In fact, the IAF officer added, the fighter does not even have to land at an ALG since an Ilyushin-78 mid-air refueller stationed at one of the ALGs can refuel the fighter mid-air. Incidentally, India carried out its first-ever mid-air refuelling of the indigenous Tejas aircraft in September last year. The IL-78 can take off from an ALG in Arunachal and refuel fighter jets mid-air, thus saving a lot of time, and resources, that would have taken for the fighter to land, refuel and take-off.
Also, the ALGs are high-value strategic assets which, located as they are in well-fortified valleys, can shelter fighter jets, transport aircraft and helicopters in times of hostilities. Another crucial role that ALGs can play in times of emergencies is to facilitate quick evacuation of injured personnel as well as swift induction of soldiers, ammunition and military hardware. “These ALGs provide the cutting edge not only to the IAF, but also to the army. With all the ALGs becoming operational, we have become confident that any threat from across the border in this sector can be met more than adequately,” the IAF officer said.

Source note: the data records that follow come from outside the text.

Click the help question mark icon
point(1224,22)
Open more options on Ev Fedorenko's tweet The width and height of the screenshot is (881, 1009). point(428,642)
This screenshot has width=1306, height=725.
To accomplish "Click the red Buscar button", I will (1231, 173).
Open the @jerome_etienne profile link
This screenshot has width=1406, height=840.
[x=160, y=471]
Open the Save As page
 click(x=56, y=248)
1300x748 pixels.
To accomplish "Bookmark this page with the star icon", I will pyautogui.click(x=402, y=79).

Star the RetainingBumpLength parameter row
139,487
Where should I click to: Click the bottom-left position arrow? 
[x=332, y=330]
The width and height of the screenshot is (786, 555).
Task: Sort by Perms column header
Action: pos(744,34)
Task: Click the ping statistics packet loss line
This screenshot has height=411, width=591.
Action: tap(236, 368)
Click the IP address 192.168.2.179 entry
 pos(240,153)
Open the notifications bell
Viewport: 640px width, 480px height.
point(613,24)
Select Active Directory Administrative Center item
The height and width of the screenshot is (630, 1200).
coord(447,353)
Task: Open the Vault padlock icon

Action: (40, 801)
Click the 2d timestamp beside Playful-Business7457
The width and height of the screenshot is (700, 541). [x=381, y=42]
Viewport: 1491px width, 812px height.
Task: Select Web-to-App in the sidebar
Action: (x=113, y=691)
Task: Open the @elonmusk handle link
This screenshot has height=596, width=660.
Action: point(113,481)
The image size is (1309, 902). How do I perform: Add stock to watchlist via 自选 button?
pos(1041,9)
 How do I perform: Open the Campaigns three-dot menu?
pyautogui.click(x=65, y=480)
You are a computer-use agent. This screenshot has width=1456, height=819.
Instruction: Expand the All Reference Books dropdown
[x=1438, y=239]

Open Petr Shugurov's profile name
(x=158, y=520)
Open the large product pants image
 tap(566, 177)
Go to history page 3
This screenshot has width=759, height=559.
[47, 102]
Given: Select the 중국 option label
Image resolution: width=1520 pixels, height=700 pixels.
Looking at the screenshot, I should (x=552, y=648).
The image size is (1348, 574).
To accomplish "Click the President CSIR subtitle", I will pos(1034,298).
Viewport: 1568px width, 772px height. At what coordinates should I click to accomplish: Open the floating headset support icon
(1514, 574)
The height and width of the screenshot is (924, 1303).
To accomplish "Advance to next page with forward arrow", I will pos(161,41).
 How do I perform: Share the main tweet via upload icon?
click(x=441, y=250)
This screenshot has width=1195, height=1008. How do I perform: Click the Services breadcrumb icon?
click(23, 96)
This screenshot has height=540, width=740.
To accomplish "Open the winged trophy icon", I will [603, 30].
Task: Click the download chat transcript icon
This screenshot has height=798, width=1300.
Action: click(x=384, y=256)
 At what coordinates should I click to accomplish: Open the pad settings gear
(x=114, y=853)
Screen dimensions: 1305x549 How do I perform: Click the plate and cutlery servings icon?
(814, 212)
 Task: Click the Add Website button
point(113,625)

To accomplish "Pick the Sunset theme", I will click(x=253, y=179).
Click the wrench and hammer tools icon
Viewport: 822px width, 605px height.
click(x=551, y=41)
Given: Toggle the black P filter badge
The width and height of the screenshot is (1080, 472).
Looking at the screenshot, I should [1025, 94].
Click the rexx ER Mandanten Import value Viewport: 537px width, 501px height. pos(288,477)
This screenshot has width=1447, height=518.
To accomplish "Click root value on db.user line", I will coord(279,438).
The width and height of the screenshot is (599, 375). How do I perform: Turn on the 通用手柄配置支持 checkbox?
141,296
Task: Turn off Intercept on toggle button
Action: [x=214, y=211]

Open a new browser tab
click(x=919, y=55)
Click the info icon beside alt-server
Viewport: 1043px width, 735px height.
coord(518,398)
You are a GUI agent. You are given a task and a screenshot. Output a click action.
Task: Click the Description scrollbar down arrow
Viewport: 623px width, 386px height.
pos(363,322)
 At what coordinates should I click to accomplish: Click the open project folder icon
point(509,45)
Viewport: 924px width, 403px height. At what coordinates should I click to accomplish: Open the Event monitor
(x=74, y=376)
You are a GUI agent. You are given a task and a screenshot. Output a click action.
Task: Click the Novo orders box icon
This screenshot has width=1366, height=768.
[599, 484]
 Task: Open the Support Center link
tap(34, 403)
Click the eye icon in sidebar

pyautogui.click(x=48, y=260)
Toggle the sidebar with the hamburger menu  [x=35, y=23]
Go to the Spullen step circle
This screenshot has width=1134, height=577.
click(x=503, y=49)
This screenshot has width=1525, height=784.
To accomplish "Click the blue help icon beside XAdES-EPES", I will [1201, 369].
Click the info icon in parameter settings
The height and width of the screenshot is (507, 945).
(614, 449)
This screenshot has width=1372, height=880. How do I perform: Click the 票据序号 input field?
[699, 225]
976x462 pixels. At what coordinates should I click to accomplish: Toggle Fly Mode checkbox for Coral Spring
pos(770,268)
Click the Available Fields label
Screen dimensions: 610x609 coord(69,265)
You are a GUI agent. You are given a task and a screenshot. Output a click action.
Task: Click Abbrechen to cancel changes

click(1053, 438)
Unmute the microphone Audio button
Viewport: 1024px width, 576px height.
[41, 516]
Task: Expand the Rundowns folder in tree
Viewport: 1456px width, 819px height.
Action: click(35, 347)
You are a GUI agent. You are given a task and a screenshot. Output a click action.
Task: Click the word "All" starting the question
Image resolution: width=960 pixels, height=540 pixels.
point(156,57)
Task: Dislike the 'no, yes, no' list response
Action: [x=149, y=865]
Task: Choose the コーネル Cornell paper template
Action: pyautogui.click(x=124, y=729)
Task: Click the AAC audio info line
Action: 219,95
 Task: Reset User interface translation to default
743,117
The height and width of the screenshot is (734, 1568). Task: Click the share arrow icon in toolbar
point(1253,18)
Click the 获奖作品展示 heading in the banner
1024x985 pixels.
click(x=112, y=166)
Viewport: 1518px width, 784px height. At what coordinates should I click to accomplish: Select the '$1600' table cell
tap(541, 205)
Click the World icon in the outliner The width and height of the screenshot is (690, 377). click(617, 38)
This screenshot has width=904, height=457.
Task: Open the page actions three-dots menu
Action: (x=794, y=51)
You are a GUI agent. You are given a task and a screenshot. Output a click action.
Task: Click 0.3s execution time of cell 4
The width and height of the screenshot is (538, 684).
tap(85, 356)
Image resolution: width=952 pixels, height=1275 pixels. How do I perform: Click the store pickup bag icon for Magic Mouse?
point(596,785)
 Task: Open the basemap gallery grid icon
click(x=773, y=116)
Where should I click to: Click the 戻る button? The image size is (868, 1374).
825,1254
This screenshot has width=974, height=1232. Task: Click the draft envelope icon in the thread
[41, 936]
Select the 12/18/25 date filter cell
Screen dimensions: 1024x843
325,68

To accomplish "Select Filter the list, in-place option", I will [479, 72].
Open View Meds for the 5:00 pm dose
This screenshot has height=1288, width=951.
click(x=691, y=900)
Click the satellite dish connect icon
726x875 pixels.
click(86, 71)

Apart from hastening the pace of reconstruction of the existing ALGs and making them operational once again, the present NDA government’s decision to construct seven new ALGs in Arunachal is being viewed as a boon by the IAF. “It is like a dream come true. All these years, we have watched with dismay the Chinese military buildup in Tibet and other areas along the India-China border.
The ‘funds crunch’ excuse was always cited to turn down IAF’s plea for building assets in the North East. But this has changed now. Apart from Arunachal, building capacity at Pakyong (Sikkim) to handle military aircraft speaks volumes about the change in the attitude of the government and its determination to build military muscle in the North East,” said a retired Air Vice Marshal, who is now associated with a prominent think-tank.
Senior IAF officers point out that though China has built air strips in Tibet, the People's Liberation Army’s (PLA’s) air force suffers from a disadvantage there. Because of the high altitude of the Tibetan plateau, the payload and operational capacities of Chinese fighter jets gets severely compromised. That is, Chinese fighter jets cannot carry the optimum number of armaments or missiles and bombs, and also cannot carry fuel to their optimum capacities. Thus, their operational capabilities are compromised.
Chinese fighter jets Chengdu J-10 and Shenyang J-11, its third-generation lightweight multi-role fighter aircraft, suffer from severe engine problems while operating at high altitudes. The engine problems have led to crashes and though China obliquely claims to have solved engine problems, aviation experts contend that is not the case.
India’s air bases, located at much lower altitudes, thus offer a huge advantage to the IAF over the PLA’s air force. And it is this advantage that is being leveraged by the present NDA government, which is plugging the strategic gaps in the North East.